BWW Review: Annex's THE DEVIL AND SARAH BLACKWATER Lacks Focus, Storytelling, and Harmony

BWW Review: Annex's THE DEVIL AND SARAH BLACKWATER Lacks Focus, Storytelling, and Harmony
Emily Pike and Lauren Freman in
The Devil and Sarah Blackwater
at Annex Theatre.
Photo credit: Shannon Grey

If you're going to put up a new musical, such as Annex Theatre's current world premiere "The Devil and Sarah Blackwater" you need a few things on board. First, an editor, to make sure that the show and the story is as tight and clear as you can make it. And second, a music director to present the vocals of the show in their best light. After seeing opening night, it seems to me that Annex had neither of these elements for a show that, while having some potential and talent, just seemed to wander around purgatory in search of its next bit.

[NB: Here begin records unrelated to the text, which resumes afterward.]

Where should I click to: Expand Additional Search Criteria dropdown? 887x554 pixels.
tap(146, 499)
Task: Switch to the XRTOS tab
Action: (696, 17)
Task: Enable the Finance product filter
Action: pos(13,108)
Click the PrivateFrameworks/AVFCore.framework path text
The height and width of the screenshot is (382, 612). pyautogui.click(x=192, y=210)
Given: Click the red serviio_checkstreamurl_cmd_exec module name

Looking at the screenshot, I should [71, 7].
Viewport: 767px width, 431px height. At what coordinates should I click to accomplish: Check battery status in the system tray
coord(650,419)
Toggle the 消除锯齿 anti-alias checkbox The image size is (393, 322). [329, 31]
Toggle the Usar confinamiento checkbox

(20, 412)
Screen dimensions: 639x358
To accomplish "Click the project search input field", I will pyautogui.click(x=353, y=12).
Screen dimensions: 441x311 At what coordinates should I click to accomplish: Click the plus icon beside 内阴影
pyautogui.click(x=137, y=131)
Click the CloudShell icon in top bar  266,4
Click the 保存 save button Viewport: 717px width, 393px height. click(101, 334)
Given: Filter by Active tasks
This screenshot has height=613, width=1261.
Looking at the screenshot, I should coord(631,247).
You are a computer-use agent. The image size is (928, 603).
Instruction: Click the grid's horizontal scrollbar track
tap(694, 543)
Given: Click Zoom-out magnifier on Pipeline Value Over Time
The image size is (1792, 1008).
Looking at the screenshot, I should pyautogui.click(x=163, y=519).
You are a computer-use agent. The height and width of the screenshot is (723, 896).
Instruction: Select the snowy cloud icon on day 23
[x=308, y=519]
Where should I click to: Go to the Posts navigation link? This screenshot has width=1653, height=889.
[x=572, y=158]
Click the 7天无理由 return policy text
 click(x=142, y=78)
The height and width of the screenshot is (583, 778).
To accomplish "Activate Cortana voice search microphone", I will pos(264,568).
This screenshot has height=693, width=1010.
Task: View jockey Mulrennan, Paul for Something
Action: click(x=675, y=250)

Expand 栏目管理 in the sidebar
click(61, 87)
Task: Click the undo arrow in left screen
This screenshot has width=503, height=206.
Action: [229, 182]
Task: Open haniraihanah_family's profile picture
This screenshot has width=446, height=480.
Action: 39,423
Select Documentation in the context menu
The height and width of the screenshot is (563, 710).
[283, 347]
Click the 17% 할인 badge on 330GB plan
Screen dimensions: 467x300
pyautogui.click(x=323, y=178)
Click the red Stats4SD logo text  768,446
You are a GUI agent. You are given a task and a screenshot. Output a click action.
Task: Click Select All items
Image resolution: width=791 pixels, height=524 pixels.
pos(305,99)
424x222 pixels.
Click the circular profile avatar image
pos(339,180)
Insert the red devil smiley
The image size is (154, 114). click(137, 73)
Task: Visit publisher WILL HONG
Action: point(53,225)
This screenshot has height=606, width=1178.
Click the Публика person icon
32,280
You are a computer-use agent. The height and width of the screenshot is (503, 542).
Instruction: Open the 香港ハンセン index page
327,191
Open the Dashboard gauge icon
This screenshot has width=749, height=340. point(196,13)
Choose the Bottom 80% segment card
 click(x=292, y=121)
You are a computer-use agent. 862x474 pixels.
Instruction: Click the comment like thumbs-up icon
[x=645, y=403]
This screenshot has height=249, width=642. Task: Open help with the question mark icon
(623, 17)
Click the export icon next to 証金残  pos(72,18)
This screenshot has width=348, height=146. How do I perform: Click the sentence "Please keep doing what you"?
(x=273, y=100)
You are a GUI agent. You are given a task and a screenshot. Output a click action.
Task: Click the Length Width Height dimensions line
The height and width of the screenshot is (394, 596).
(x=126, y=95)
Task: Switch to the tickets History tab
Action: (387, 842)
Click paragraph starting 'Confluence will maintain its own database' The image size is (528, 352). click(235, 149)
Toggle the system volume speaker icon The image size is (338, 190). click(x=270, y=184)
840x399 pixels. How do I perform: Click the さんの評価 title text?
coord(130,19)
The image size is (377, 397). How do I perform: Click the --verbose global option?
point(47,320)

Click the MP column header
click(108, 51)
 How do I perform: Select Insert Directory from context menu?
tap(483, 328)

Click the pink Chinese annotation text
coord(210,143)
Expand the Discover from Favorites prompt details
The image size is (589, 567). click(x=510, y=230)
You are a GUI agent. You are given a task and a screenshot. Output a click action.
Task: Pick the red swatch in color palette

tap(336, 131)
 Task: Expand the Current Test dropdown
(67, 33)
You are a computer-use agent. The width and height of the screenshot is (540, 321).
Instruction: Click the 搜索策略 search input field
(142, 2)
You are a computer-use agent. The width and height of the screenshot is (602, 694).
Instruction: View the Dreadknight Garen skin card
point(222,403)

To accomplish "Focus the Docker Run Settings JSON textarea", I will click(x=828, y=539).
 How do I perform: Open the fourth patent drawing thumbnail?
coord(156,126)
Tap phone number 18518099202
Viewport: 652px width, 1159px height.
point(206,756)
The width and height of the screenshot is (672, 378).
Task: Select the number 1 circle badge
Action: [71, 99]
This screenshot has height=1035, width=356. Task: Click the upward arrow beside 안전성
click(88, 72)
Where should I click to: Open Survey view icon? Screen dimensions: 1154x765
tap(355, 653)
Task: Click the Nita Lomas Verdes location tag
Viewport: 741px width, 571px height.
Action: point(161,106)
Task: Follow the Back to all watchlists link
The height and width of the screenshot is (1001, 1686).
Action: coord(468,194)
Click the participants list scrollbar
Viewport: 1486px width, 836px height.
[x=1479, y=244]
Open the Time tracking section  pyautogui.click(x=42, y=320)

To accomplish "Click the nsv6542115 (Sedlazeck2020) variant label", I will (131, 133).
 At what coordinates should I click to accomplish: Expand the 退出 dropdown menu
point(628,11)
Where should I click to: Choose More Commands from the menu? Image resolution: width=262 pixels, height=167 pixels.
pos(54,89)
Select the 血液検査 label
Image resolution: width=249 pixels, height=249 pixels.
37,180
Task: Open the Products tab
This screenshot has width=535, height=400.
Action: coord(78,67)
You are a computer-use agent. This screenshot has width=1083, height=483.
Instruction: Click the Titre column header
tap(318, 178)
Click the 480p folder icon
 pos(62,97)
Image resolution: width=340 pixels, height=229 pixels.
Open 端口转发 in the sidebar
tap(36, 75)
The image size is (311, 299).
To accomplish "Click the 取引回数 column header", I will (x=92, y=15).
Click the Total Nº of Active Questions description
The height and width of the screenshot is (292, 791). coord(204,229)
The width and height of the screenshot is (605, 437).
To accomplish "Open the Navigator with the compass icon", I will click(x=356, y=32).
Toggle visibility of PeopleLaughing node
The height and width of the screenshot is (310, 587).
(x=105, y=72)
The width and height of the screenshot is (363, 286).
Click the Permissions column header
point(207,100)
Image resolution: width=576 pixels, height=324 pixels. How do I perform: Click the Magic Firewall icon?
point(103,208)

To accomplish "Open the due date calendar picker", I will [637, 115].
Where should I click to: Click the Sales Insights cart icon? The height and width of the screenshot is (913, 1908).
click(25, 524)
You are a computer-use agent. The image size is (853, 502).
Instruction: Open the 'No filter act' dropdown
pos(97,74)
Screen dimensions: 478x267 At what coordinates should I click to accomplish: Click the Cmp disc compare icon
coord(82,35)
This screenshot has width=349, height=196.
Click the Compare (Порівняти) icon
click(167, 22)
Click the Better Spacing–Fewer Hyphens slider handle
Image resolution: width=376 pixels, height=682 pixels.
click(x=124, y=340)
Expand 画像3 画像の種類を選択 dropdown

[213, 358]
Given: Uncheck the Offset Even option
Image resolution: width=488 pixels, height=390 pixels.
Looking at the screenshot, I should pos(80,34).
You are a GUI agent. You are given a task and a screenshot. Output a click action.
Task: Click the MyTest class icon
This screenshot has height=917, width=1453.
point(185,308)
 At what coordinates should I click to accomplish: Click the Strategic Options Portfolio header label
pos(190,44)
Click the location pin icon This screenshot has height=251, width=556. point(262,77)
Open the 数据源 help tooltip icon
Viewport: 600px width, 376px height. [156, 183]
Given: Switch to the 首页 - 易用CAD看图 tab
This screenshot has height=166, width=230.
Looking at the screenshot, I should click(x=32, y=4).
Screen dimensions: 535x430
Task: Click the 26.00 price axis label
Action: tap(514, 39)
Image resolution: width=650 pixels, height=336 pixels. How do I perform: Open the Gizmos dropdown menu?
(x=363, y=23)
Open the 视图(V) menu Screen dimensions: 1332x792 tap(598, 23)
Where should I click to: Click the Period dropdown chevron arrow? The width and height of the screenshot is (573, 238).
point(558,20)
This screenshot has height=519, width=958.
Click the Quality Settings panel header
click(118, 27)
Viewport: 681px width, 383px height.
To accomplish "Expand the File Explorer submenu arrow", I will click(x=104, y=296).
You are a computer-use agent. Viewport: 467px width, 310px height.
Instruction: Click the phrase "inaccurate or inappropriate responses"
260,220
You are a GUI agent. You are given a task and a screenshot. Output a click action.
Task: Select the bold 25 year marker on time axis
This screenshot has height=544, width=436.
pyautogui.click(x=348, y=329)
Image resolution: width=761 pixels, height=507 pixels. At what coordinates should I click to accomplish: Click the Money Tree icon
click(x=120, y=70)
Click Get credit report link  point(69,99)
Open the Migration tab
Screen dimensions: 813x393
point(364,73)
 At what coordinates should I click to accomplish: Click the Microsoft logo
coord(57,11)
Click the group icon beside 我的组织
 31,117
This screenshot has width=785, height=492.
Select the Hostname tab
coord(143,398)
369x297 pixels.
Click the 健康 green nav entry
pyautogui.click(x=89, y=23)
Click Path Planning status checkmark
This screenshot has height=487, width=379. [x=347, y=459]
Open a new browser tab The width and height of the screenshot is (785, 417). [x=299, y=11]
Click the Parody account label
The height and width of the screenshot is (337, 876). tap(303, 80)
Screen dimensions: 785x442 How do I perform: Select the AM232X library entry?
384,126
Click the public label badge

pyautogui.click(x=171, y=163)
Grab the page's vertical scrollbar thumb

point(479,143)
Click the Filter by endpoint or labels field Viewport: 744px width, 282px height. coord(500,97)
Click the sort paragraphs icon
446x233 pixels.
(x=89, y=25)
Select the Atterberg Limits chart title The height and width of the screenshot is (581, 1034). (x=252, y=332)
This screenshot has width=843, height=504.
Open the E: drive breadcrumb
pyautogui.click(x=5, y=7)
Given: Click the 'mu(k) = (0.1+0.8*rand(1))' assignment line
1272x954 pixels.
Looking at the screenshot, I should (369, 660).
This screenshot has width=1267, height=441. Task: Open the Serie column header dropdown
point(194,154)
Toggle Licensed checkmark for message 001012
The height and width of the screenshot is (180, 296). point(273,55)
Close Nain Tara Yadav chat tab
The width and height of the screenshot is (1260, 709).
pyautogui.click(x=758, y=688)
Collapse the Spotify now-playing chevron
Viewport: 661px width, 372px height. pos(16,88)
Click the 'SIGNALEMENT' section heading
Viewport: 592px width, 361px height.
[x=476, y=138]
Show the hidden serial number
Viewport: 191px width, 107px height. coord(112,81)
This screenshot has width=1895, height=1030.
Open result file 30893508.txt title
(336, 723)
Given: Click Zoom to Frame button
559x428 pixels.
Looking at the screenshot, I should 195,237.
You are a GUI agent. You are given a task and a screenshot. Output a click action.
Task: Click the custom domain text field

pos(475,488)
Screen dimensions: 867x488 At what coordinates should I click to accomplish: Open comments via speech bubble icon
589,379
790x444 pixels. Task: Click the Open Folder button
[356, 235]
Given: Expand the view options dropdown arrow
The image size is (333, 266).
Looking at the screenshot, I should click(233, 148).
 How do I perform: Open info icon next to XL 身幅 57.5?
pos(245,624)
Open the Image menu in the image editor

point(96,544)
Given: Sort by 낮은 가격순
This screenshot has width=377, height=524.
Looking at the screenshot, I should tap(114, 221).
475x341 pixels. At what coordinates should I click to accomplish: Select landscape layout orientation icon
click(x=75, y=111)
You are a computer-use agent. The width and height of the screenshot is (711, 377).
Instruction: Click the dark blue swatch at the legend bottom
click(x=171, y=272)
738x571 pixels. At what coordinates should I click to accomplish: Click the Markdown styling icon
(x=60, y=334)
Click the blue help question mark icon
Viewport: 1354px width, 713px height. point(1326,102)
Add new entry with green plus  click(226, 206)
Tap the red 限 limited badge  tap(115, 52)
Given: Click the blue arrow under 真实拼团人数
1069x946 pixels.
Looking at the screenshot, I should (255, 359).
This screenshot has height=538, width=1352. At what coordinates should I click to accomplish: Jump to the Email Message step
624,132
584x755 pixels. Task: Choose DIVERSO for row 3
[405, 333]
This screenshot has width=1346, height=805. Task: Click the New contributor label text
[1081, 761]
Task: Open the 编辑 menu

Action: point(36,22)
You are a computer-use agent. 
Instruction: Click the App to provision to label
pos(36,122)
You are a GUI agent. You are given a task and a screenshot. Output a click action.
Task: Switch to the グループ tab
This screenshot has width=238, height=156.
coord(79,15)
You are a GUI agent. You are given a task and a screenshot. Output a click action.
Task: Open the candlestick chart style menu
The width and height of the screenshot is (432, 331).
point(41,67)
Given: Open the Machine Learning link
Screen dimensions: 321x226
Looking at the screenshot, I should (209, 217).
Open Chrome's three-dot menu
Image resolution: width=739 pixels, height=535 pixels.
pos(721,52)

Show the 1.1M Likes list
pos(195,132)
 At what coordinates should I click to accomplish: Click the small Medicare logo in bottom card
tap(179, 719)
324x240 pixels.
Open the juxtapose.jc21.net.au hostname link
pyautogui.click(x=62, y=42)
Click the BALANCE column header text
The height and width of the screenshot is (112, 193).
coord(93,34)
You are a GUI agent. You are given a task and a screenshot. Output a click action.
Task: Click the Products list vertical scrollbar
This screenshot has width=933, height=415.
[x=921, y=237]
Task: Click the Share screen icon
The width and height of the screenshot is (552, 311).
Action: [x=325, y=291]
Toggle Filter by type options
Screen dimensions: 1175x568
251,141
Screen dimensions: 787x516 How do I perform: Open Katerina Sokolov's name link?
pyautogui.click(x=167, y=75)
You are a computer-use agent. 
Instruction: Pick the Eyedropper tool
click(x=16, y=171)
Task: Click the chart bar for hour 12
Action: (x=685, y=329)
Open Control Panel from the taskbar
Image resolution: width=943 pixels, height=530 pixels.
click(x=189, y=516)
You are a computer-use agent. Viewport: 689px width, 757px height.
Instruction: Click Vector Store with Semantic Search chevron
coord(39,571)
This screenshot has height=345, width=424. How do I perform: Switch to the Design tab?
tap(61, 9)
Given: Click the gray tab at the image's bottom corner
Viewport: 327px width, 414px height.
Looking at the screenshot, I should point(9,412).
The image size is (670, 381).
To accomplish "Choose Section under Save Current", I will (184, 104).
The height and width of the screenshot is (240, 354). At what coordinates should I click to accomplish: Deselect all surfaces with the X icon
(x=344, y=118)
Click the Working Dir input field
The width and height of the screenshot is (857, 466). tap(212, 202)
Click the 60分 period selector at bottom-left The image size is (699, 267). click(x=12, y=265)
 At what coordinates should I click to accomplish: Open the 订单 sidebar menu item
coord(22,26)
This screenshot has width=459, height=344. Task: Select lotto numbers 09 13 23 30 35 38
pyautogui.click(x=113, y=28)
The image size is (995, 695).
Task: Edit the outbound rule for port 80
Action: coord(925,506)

With a book by Anthea Carns and music and lyrics by Lauren Freman, the story is part Orpheus and Eurydice and part Faustian tale as Sarah Blackwater (Freman), a singer/songwriter follows the devil into the underworld in order to get back her lover, Sam (Emily Pike) after the devil comes to claim his soul from a previous bargain. That's the basics. We'll get into more in a bit but first, this is a musical, so let's talk about the music.

Some of the songs are wonderful. Pretty much anytime Sarah is singing in her concert capacity or singing about her relationships, it was great. Those songs didn't really move any of the story along but at least they were entertaining. Then there were the songs in purgatory which just droned on, also not moving much along, and making little difference to the story. And I must mention the opening number which was reprised at the top of Act Two. What were they thinking?! It's this long, meandering song about being as strong as concrete that the ensemble cast comes out and sings to no one in particular. Your opening number sets the tone, sets up your characters, and a good one should give your lead their "I want" moment and the impetus for the journey. No leads in this one and no idea who was supposed to be "strong as concrete" or why or what that even meant. But it's so vague, let's sing it again in Act Two!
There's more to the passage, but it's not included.